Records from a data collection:
=== Section Start ===

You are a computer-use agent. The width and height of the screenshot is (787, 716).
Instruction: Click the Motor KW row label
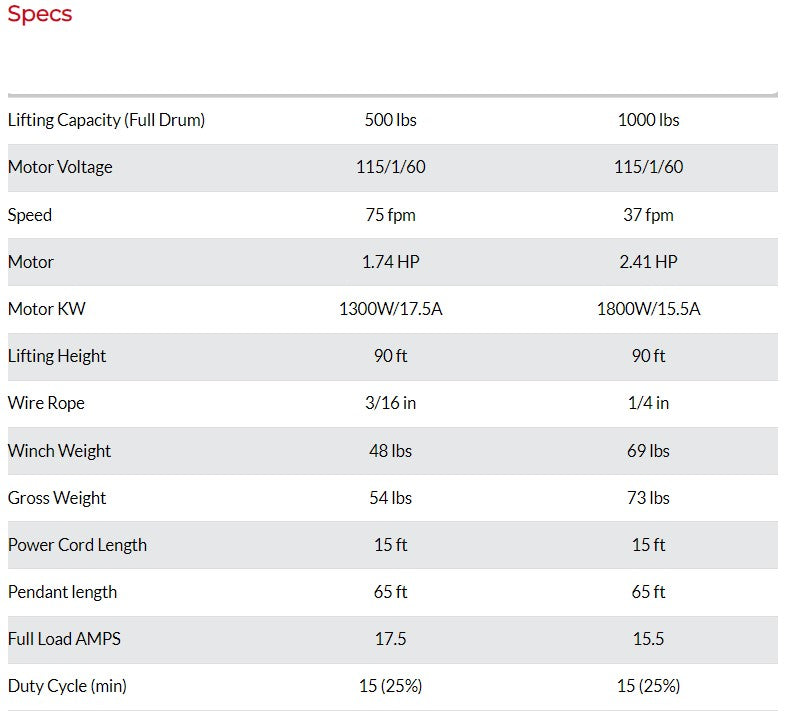47,309
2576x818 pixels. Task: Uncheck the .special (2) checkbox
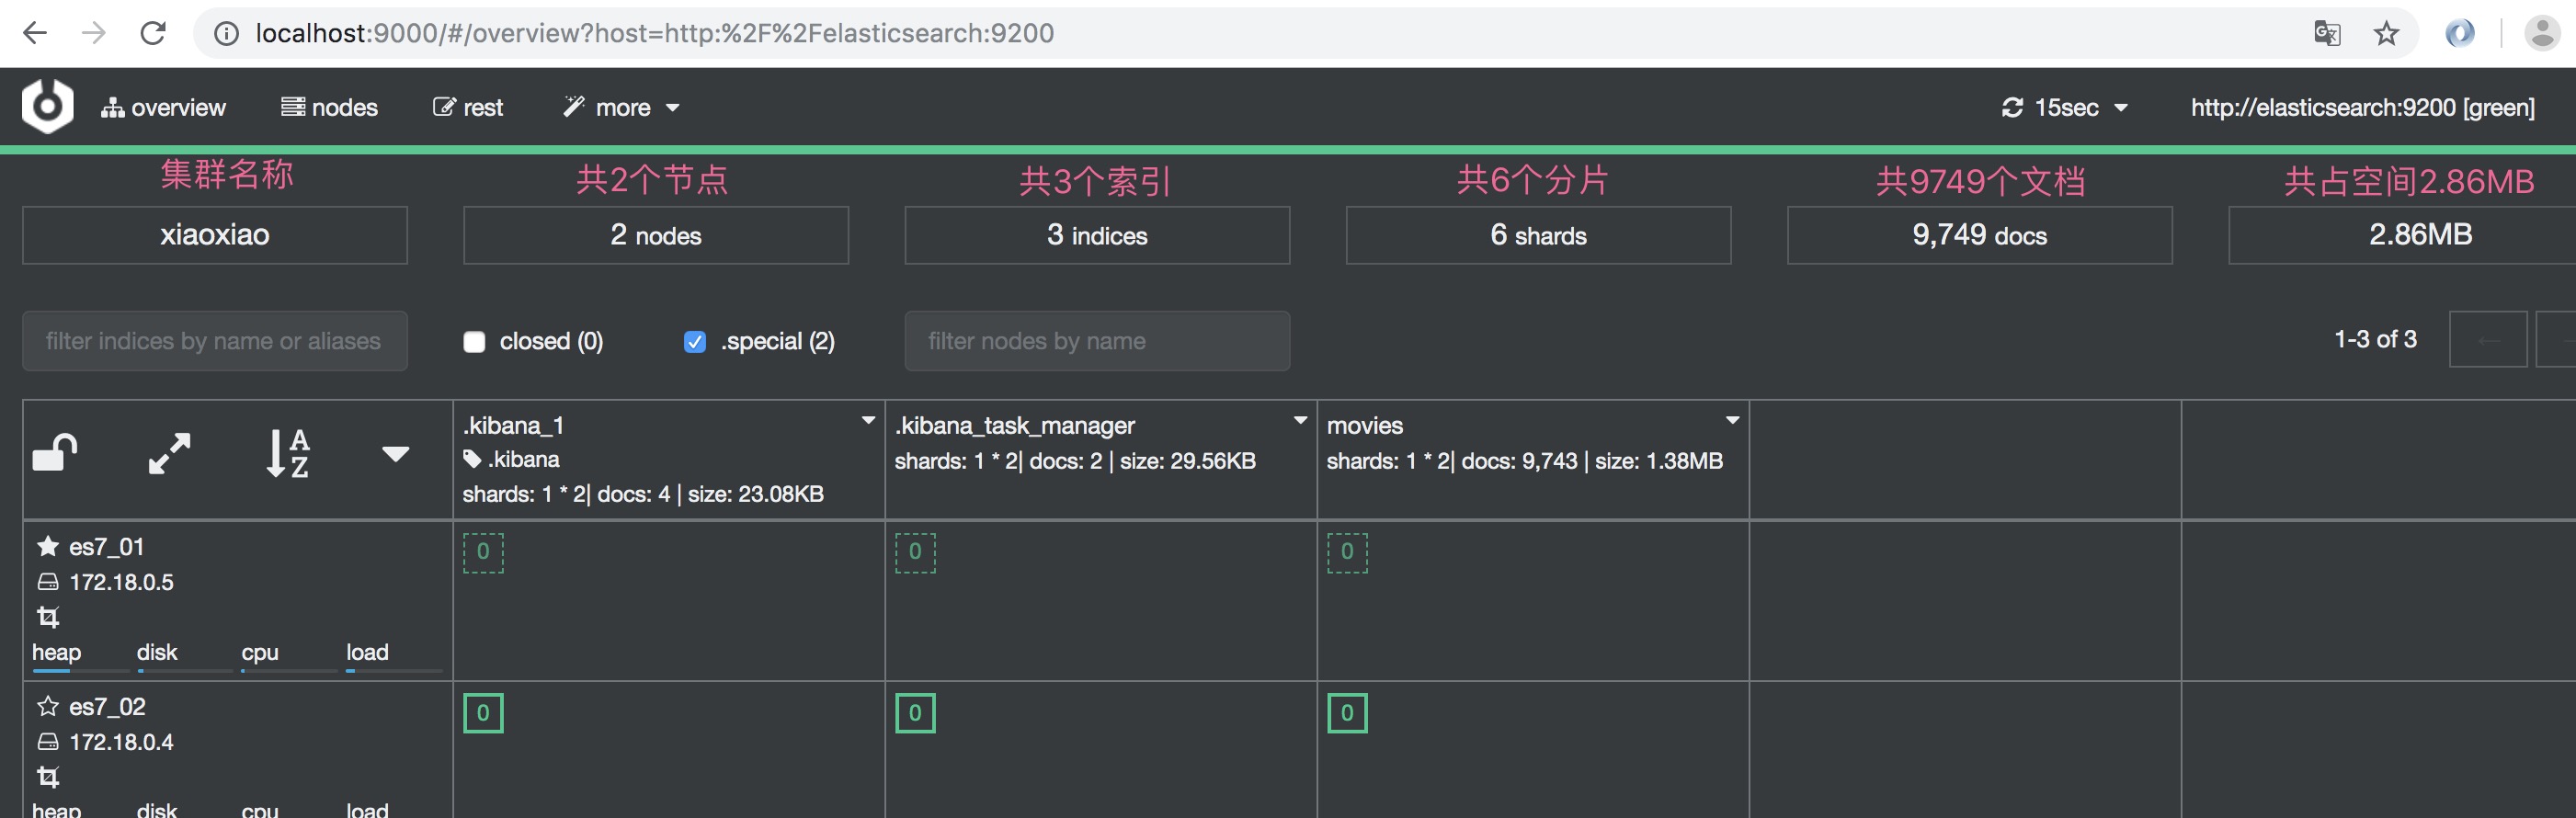[x=694, y=342]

=== Section End ===

Retype the records above exactly, and keep any picture out of what you write.

=== TASK ANSWER ===
You are a computer-use agent. The width and height of the screenshot is (787, 716).
Instruction: Click the Motor KW row label
47,309
2576x818 pixels. Task: Uncheck the .special (2) checkbox
[x=694, y=342]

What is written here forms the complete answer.